--- start ---
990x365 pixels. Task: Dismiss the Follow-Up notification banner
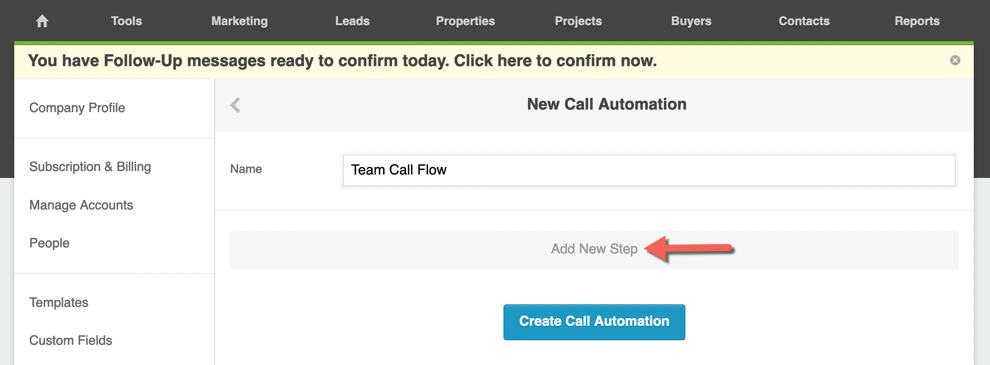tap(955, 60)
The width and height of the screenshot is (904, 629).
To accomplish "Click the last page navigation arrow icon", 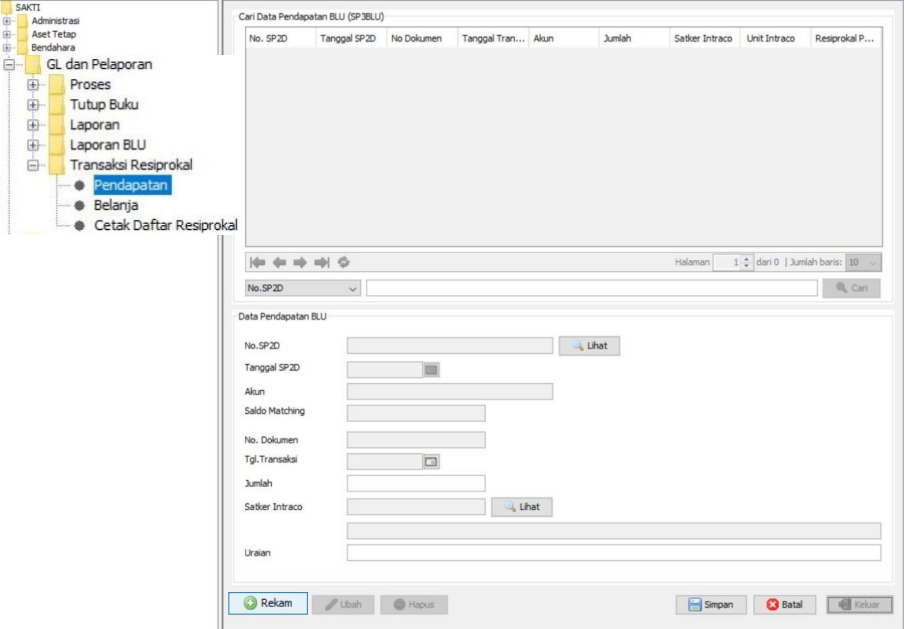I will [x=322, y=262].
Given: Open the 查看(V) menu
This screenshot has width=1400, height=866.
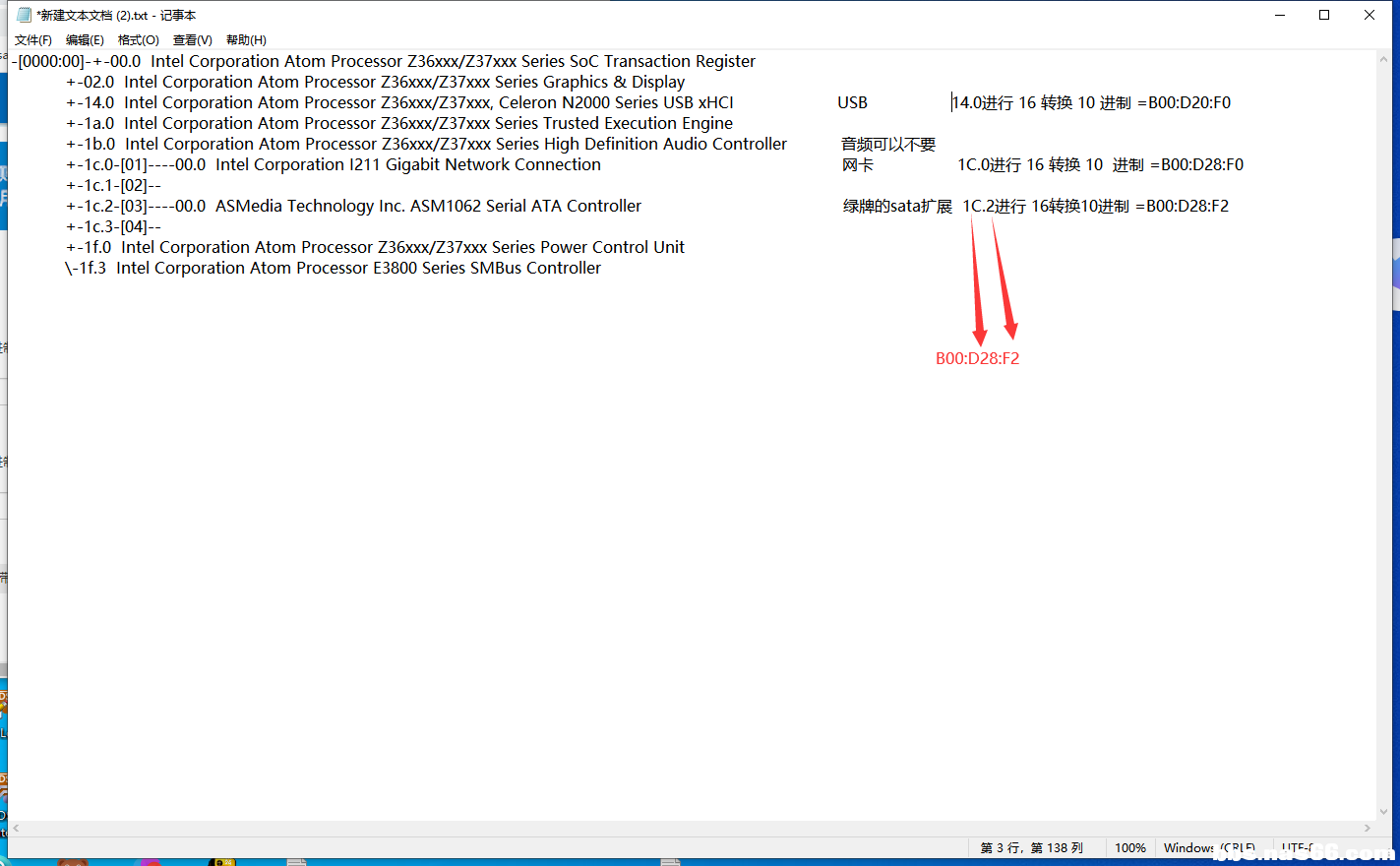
--- end ---
### [Work required]
Copy the lines word for word, starting at the line that has "Given: Open the 查看(V) menu" and going through the end of the items. Leave out the pictures.

### [Full solution]
Given: Open the 查看(V) menu
This screenshot has width=1400, height=866.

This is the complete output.